Scientific classification
- Kingdom: Plantae
- Clade: Embryophytes
- Clade: Tracheophytes
- Clade: Angiosperms
- Clade: Eudicots
- Clade: Asterids
- Order: Asterales
- Family: Asteraceae
- Genus: Liatris
- Species: L. provincialis
- Binomial name: Liatris provincialis Godfrey

= Liatris provincialis =

- Genus: Liatris
- Species: provincialis
- Authority: Godfrey
- Conservation status: G2

Species of flowering plant

Liatris provincialis is a species of flowering plant in the family Asteraceae called Godfrey's blazing star or Godfrey's gayflower. It is endemic to Florida in the United States, where it is limited to Wakulla and Franklin Counties in the Panhandle.

This perennial herb grows from a corm and reaches up to 90 centimeters tall. The leaves are linear to lance-shaped and up to 15 centimeters long near the base of the stem, becoming much smaller and narrower higher up the stem. The flower heads are arranged in a dense, spikelike array. The head is cylindrical and about a centimeter long. It is held at a right angle to the stem and is attached to it, without a stalk. It contains three or four purple disc florets and no ray florets. The flowers bloom in August and September, sometimes into October.

This plant grows in coastal habitats, generally in scrub and sandhills. The habitat is prone to disturbance, and requires it to maintain open space. Without disturbance, which often comes in the form of wildfire, the pines overgrow, closing the woods and eliminating open space. When this overgrowth occurs, the plant only grows in artificially maintained open spaces, such as firebreaks.

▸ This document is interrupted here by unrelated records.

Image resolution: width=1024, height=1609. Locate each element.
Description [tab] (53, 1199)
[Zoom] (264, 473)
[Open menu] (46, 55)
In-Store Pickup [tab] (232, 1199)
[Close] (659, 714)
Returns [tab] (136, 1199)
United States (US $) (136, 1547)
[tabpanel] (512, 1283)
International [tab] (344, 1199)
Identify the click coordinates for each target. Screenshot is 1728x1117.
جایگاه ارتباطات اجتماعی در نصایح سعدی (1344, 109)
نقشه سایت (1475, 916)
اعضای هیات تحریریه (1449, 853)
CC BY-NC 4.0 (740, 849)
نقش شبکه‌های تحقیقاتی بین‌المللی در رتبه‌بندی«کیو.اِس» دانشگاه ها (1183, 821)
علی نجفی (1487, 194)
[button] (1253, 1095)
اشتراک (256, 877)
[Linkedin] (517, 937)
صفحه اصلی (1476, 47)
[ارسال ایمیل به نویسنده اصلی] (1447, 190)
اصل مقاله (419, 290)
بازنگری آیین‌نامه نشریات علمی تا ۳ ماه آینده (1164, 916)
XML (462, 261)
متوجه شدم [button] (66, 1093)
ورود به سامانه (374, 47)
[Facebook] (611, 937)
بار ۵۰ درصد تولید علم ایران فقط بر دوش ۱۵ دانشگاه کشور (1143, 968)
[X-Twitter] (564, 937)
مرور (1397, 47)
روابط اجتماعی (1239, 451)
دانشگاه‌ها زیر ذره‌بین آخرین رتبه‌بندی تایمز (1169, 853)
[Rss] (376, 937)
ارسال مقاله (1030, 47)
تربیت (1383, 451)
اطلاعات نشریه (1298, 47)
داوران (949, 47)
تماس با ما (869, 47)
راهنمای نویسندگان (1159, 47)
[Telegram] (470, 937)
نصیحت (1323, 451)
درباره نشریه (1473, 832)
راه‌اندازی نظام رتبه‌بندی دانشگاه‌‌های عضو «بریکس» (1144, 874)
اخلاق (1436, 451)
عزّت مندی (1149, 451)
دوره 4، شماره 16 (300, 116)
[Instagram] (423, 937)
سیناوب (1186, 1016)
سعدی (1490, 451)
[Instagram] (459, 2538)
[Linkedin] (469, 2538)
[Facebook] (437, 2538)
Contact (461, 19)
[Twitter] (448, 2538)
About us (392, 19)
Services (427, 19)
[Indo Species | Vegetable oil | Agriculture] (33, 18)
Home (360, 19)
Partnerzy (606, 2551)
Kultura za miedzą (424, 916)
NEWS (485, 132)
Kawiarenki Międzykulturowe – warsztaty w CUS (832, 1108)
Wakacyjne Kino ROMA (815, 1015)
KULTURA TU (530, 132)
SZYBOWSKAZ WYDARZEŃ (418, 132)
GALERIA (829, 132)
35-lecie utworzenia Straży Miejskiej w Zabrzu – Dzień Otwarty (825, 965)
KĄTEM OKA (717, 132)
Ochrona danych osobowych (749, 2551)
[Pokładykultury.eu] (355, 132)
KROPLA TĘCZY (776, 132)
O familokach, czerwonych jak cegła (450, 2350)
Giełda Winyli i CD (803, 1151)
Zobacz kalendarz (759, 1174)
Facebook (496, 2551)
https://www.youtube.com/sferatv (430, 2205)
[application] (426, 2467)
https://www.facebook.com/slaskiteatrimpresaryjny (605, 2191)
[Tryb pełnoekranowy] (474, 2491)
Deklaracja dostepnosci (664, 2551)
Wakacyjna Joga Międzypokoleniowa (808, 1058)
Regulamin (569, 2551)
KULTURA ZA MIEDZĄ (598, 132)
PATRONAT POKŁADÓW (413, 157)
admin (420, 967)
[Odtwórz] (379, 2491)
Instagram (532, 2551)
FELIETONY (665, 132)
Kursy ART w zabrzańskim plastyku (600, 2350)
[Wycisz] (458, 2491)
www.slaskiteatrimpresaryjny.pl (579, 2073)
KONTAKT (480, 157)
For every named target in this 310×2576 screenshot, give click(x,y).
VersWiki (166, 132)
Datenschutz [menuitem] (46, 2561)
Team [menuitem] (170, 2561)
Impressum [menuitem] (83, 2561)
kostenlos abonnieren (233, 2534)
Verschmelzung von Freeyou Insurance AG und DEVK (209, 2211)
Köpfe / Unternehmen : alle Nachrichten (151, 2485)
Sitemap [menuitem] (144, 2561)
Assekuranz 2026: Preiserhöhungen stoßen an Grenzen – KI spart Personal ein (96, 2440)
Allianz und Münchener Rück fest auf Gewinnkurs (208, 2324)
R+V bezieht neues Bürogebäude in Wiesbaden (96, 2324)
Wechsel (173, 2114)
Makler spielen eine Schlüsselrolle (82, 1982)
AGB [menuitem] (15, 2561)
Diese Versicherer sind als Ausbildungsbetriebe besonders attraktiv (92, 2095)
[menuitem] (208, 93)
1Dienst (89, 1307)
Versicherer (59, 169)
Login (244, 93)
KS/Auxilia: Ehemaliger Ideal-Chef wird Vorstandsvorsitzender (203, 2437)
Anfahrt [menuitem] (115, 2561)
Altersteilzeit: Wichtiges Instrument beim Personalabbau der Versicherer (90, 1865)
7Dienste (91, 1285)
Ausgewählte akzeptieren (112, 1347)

There are 54 known populations of this plant, several of which are within St. Marks National Wildlife Refuge. Some populations have occurred in clear-cut areas in privately owned stands of timber.

This species is threatened by the loss of its habitat to intensive coastal development and the degradation of its habitat by the loss of natural regimes of disturbance, by fire suppression, for example.